Brano fornito:
# # # #

Elio Bartolini

Ipotesi su Dugo

L’attenzione con la quale Dugo bada alle cose non tanto in sé quanto nella loro forza di significato, allora come riflesso di un giudizio sul mondo, infine come un’ ideologia, si potrebbe anche definire “romanticismo ideologico”.
E qui subito qualcuno storcerà il naso preoccupato che Dugo non finisca col privilegiare, per dirla in termini più propriamente d’estetica, l’iconologico sull’iconografico e magari, Dio ne guardi!, “tendenziosamente”.
Ma anche dell’Antonioni di Il grido noi, molti anni fa, dicemmo che faceva del romanticismo ideologico: il che non impedì che Il grido, pur riguardato con tutta l’acribia dello specifico cinematografico, fosse uno dei film più “puri” del tempo. Oggi, sostenendo che il fare di Dugo è denso di tendenziosità, non ci preoccuperemo della possibile accusa per cui, bravo si, bravo finché si vuole, ma Dugo non fa pittura perché si schiera anzitutto dietro linee di racconto. Ci domanderemo invece: quale la tendenziosità ideologica di queste tredici tavole che Dugo, dopo averle portate avanti con ogni sapienza tecnica, ci presenta filtrate da una sorta di montaggio attorno al tema del cosiddetto ratto della "Gioconda"?
Perché se è vero - come continua ad esserlo almeno nella storia delle buone usanze della civiltà figurativa europea - che la “Gioconda” costituisce l’avvicinamento massimo a quella Bellezza che, da Platone in poi, più ci avvicinerebbe all’Assoluto, il suo furto (o, molto aulicamente, il suo “ratto”) ha avuto solo motivazioni di avidità e di cinismo (come nel caso dell’ineffabile "marchese" Valfierno) o di sconfinata ingenuità esibizionistica (come nel caso di Vincenzo Perugia, l’autore materiale del furto) e perfino di “nazionalismo” (come sembra si debba dire dei due collaboratori del Perugia, i fratelli Vincent e Michele Lancelotti)? Non c’è, dietro, un più cupo sussulto iconoclasta, una vera e propria volontà d’offesa?

# # # #

Dati di puntamento su pagine e schermate
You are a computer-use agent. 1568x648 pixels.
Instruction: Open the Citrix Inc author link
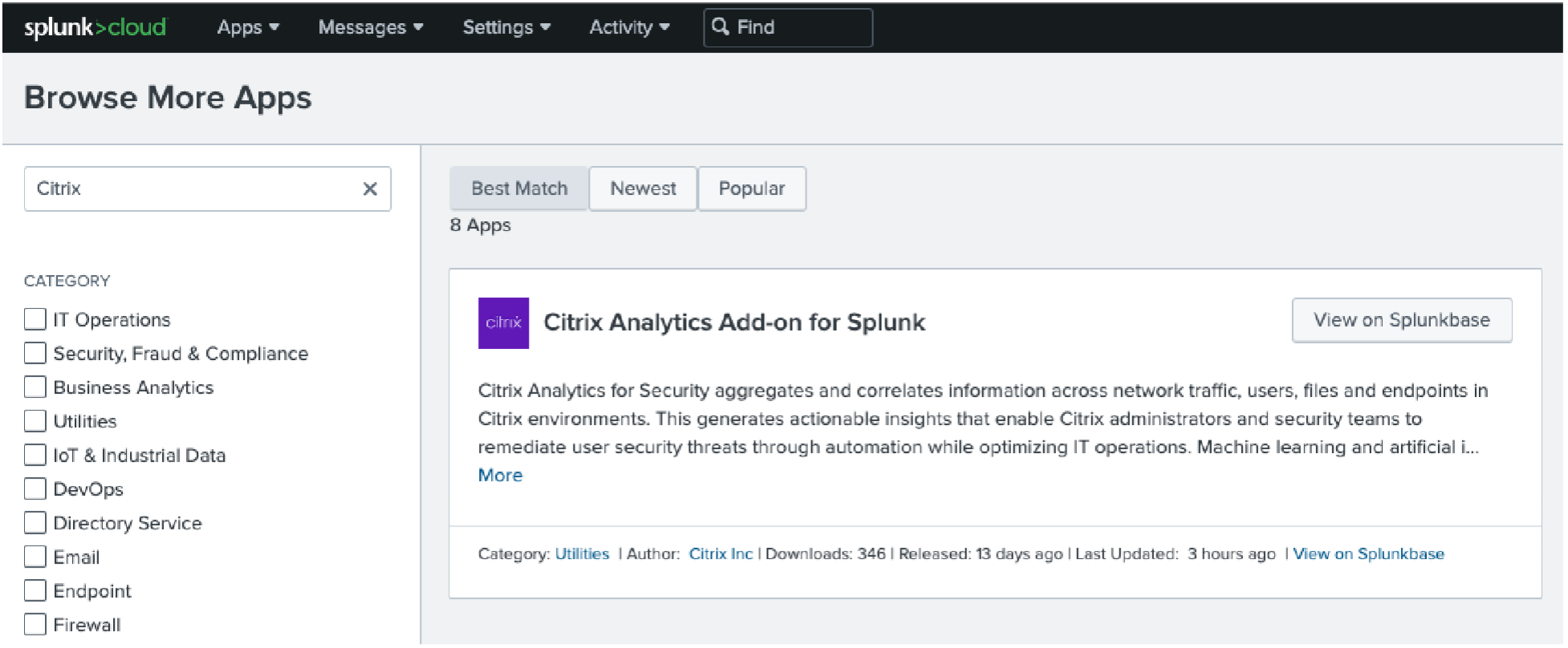[x=721, y=553]
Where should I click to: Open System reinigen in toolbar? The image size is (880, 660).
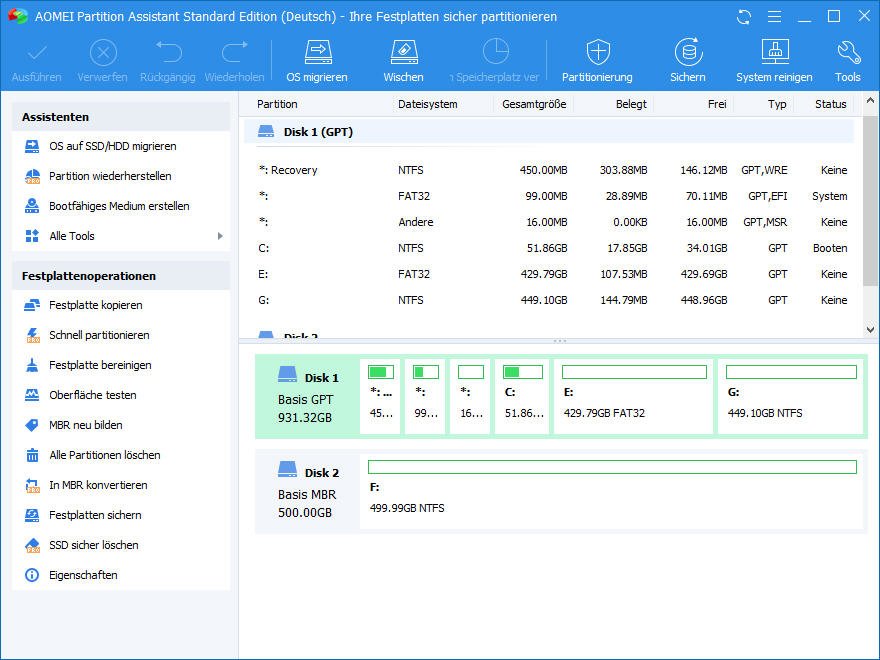tap(774, 59)
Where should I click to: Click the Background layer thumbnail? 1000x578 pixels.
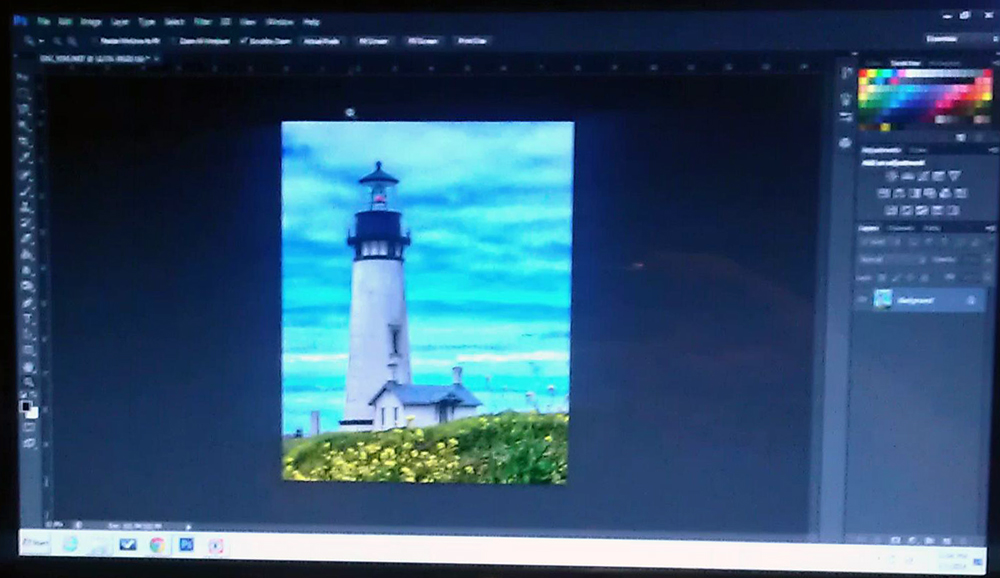point(883,299)
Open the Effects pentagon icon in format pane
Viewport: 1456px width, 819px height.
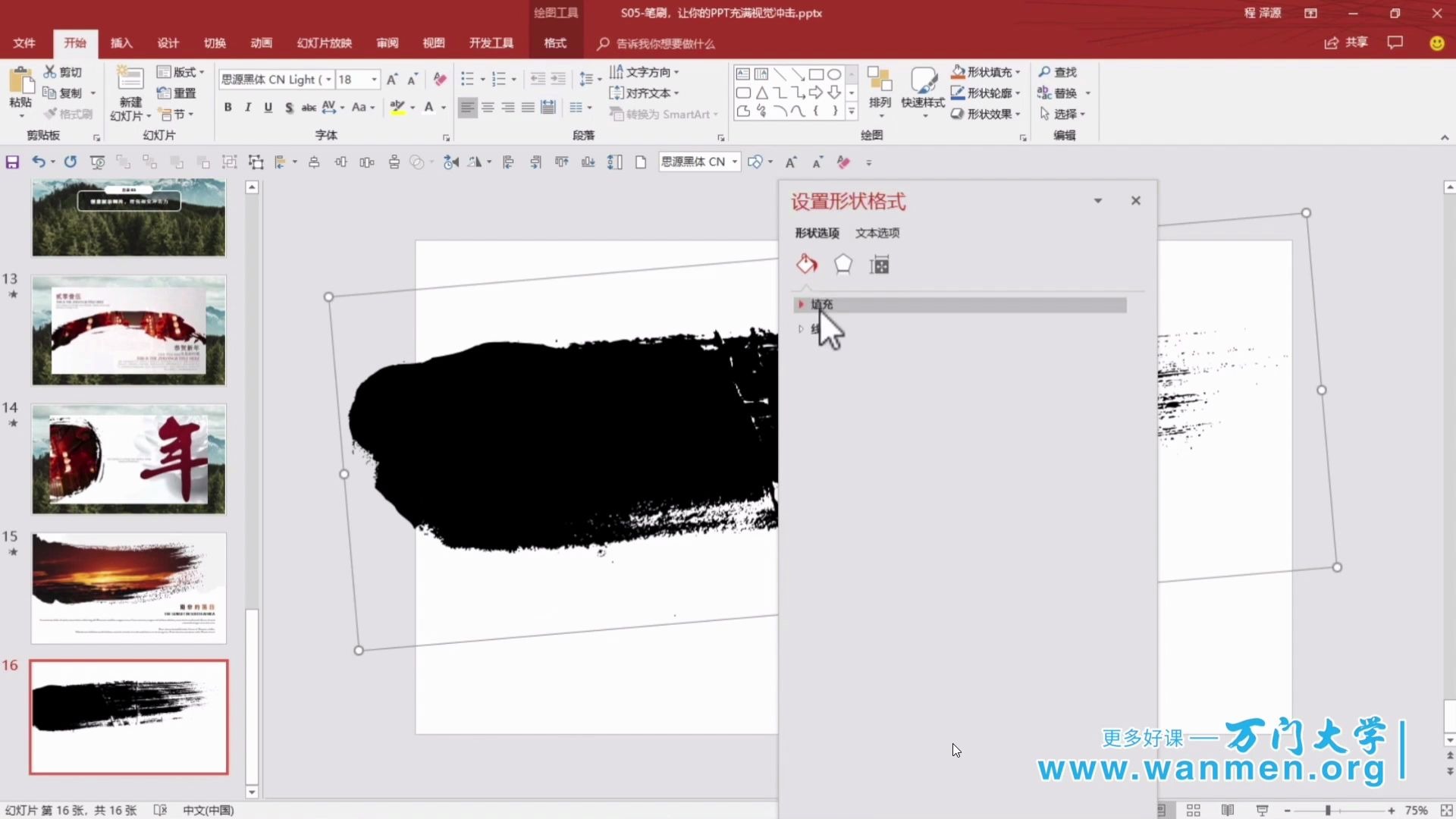pyautogui.click(x=843, y=264)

# # # #

Compito assegnato 1: Elenca tutte le persone che il saggio su Dugo collega al furto della "Gioconda".
Compito assegnato 2: Prosegui il saggio su Dugo a partire dal punto in cui il testo si interrompe.
Per svolgere il lavoro non serve consultare le righe.

Risultato esercizio 1:
- il "marchese" Valfierno
- Vincenzo Perugia
- Vincent Lancelotti
- Michele Lancelotti

Risultato esercizio 2:
Senza dimenticare altre offese e i modelli in cui si incarnarlo; le puttane tesserate, i ladri matricolati, i pregiudicati di varia provenienza, i rivoluzionari in attesa dell’ora storica, famosi e anonimi, di faccia e di profilo, ma sempre irrigiditi davanti al più perverso strumento di omologazione che l’uomo abbia conosciuto: la macchina fotografica della Polizia.
Furono Dada e Surrealisti ad intuire per primi lo straordinario valore della fotografia segnaletica. Riprendendone la suggestione di portrait parlé con tutto un esasperato puntiglio iconografico di retini, carte millimetrate, impronte digitali, timbrature a inchiosto grasso, e poi i visti, le date, gli Identificato, gli Wanted, ancora Dugo costruisce un racconto ideologico dove, per dirla con Pauletto, «c’é chi denomina e chi è denominato». Ma se è vero che le partenze “segnaletiche” di Dugo tendono ad un discorso di identità (non rasserenante né pacifico, d’accordo), le incisioni della serie denominata Atelier dove tra Freud e la Gioconda si inserisce l’oscenità forzuta di una “donna culturista” (che è poi, di nuovo, Monnalisa!), tendono a proiettarlo su oscuri fondali di aggrovigliate “corrispondenze” fino ad una sua cifra orfica.
Ma ricordiamo che se in passato occorreva un artista della forza di Bosch per fare spavento con l’icona (ed anche per questo l’orrido era bello, il mostruoso sublime), Oggi che le masse “digeriscono” dosi incredibili di atrocità e che le resistenze dell’individuo al terrorismo dell’immagine s’allentano sempre più, l’arte fa bene a richiamarsi a suggestioni orfiche. E Dugo, mettendosi su questa strada, dimostra tutta l’intenzione di percorrerla fino in fondo. Vittoriosamente, noi gli auguriamo.
(Catalogo della mostra, Galleria Sagittaria, Pordenone, 1984)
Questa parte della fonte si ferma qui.